When the Allen brothers established the Houston
Town Company in 1836, they paid a lot of attention to the promotion and sale
of town lots, but they thought little of services for the new residents, such
as a municipal water supply. As a result, the residents of Houston were on
their own to find drinking water and water for use in their homes.
For the first fifty years, residents of Houston relied on cisterns to capture
and store rain water for personal use. Bayou water and some shallow wells
were used to supplement the supplies of water when necessary. Although some
cisterns were above ground structures, many homes and businesses had subterranian
cisterns. Excavations at the Horace Taylor home site in Sesqiucentennial Park
uncovered a 16 foot deep, bottle-shaped brick cistern that was a water supply
for his large farmstead.

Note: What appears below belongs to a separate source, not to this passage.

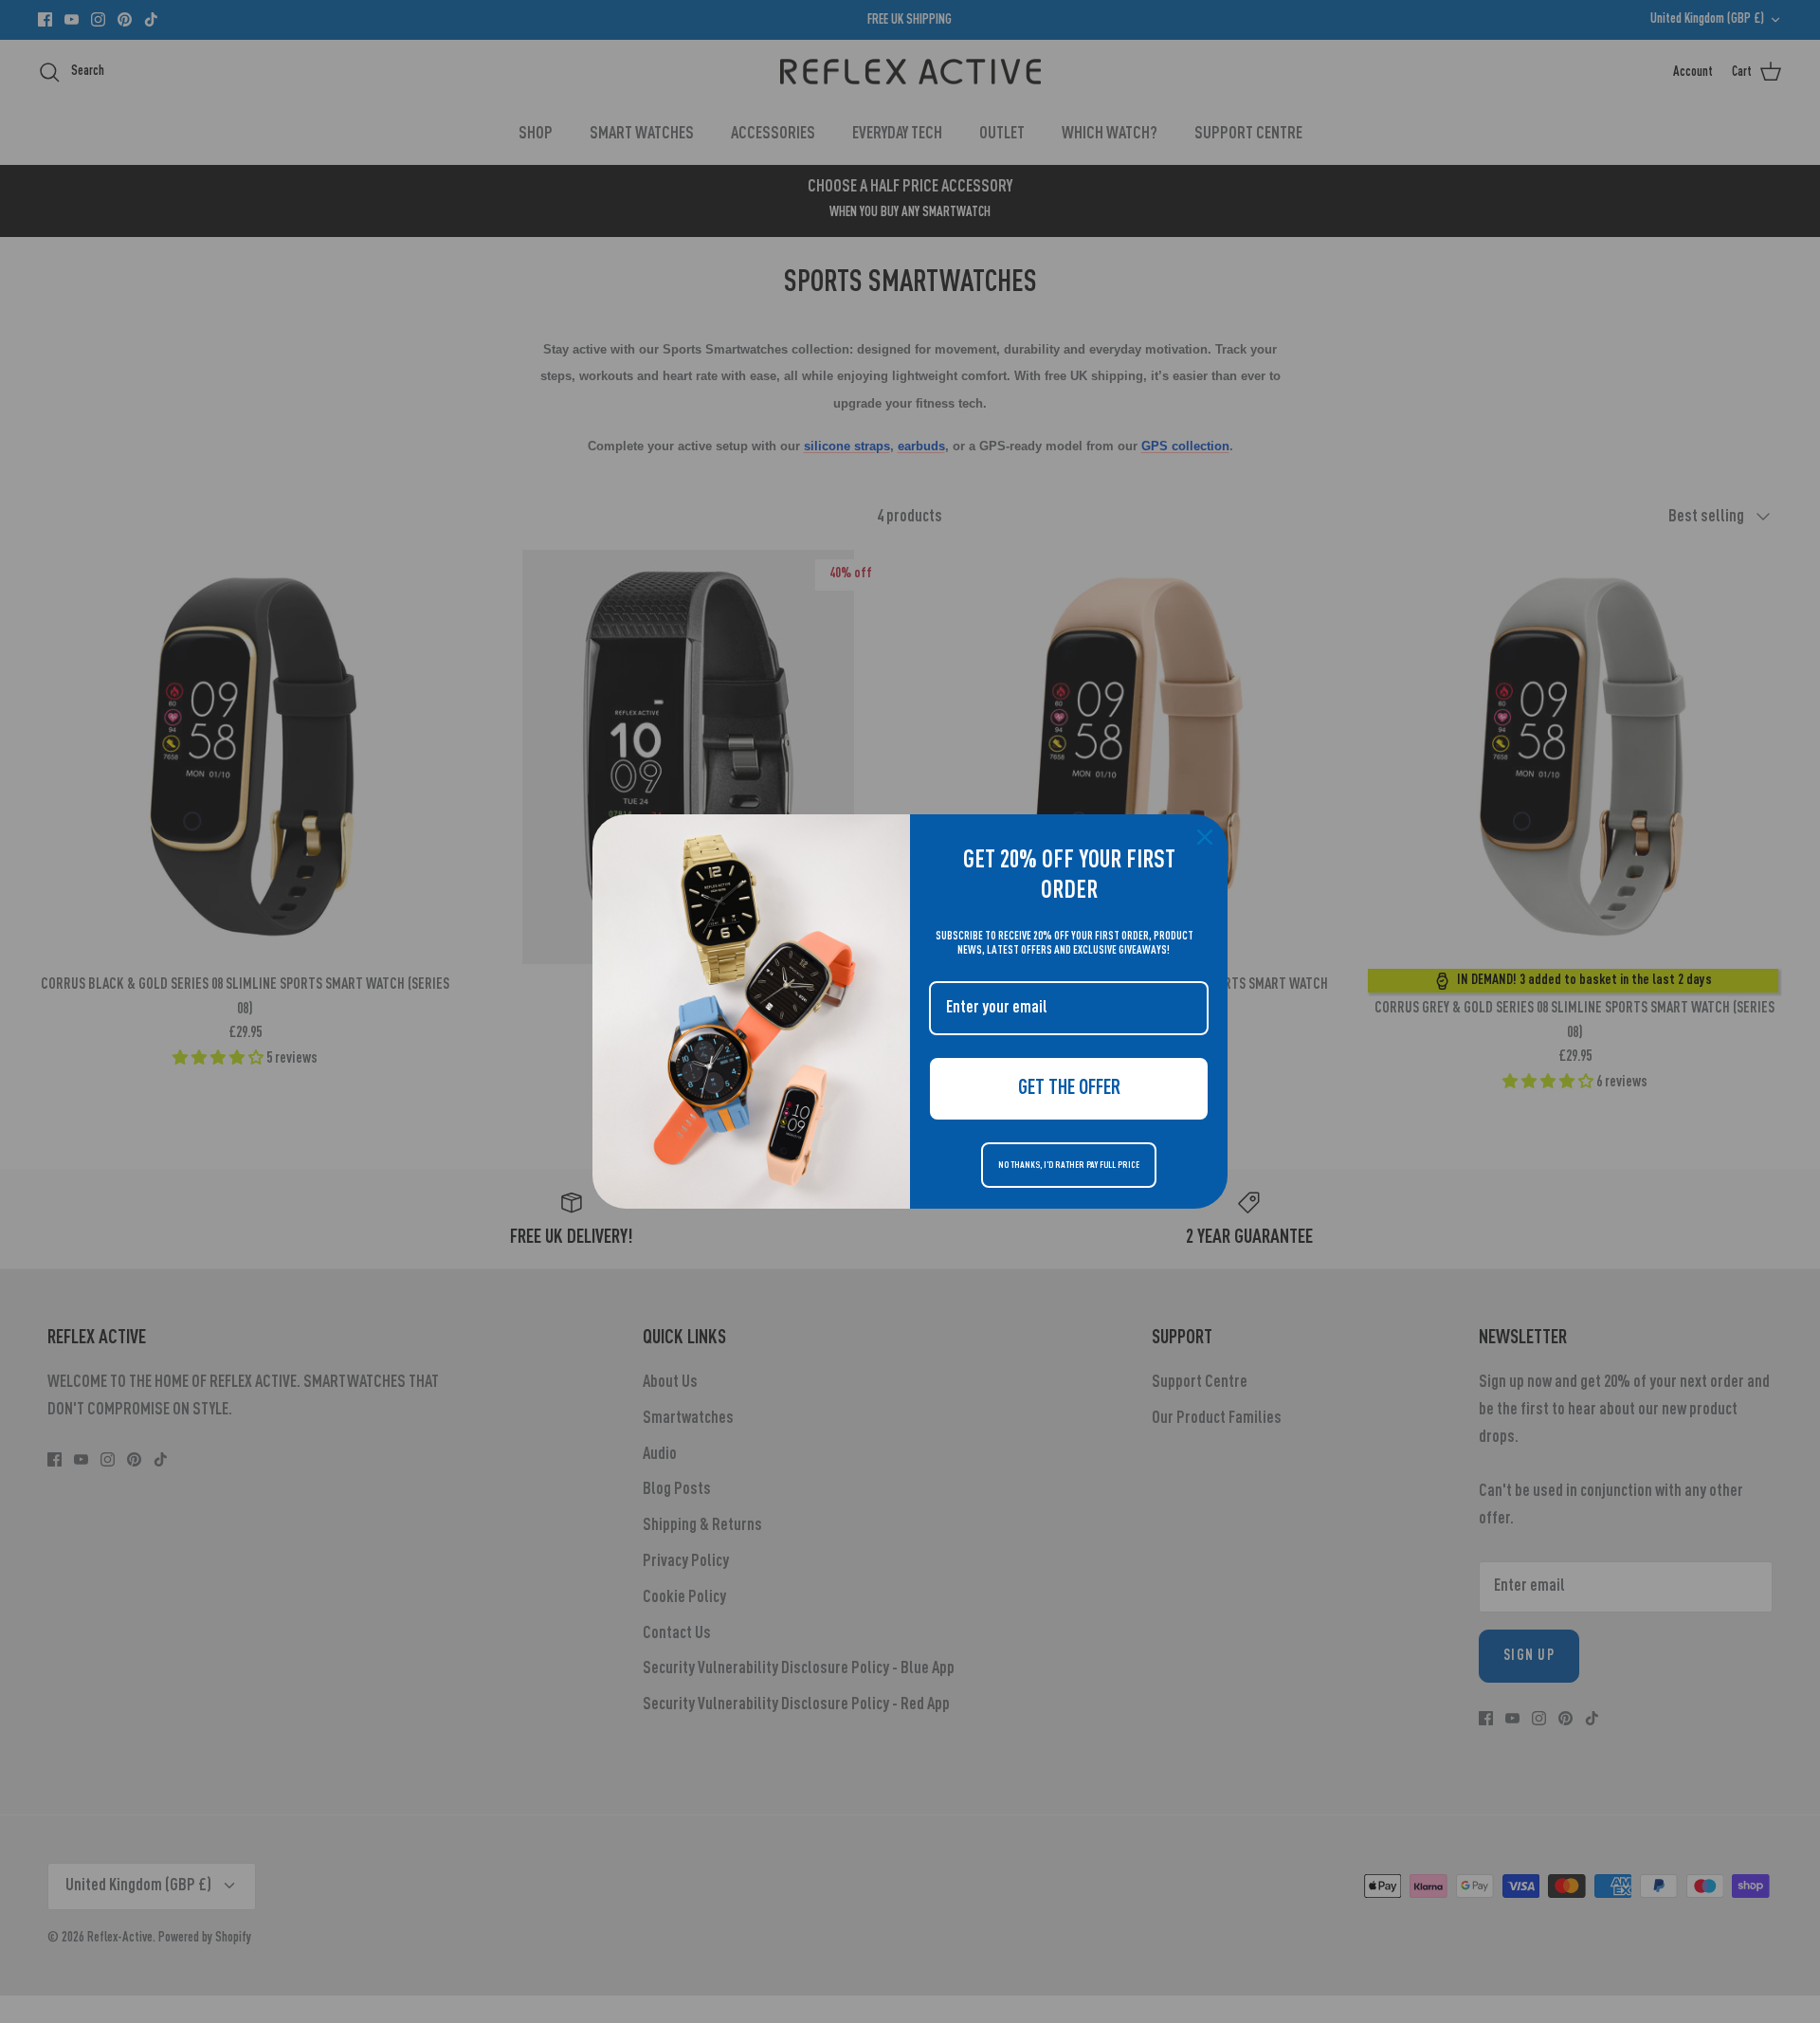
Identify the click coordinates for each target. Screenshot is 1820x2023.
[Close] (1205, 837)
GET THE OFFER (1069, 1088)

Recent excavations in the Frost Town area have unearthed
smaller, but more common, residential cisterns.
Even when the City Waterworks opened in 1879, the city water system pumped
water directly from Buffalo Bayou, and bayou water was as unappetizing then
as it is now. In 1887, two artesian wells were drilled and brought on line
to supply the public water system. The discovery that Houston was built over
a vast reservoir of ground water permitted the city to grow apace for another
half century or so until the Lake Houston and Lake Livingston surface water

systems were constructed.
Today, evidence of the reservoir of fresh water in the ground beneath the
City can be seen along Buffalo Bayou, if you know where to look.

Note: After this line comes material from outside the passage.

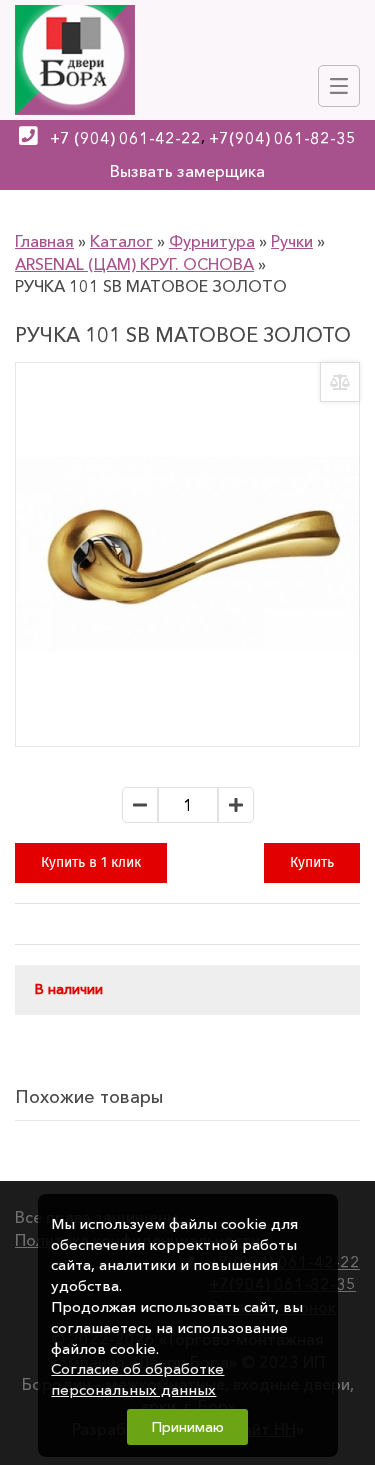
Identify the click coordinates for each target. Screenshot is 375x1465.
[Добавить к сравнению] (340, 382)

An early Houston writer had remarked that there was a spring at the head of
a gully that began near the southeast corner of Preston Avenue and Louisiana
Street. A large puddle usually collected on Louisiana Street. While the street
is now paved and the spring is buried, you can still see the free flow of
spring water pouring forth from a large drain under the Louisiana Street bridge.

Farther downstream, the water-bearing sand layer is exposed by the bayou.
At a point immediately below the US 59 bridge, the banks of the bayou, which
are generally thick with clay, give way to sand. A small sandbar, about 30
yards in length, lies along the south bank of the bayou. At the foot of this
sandbar, with a nice view of the former International and Great Northern Railroad
bridge and the former Myers-Spalti Manufacturing Company in the distance,
artesian water bubbles up and flows into the bayou. It almost looks pure
enough to dip one's cup into the bubbles for a drink!
But, use caution. I did say "almost."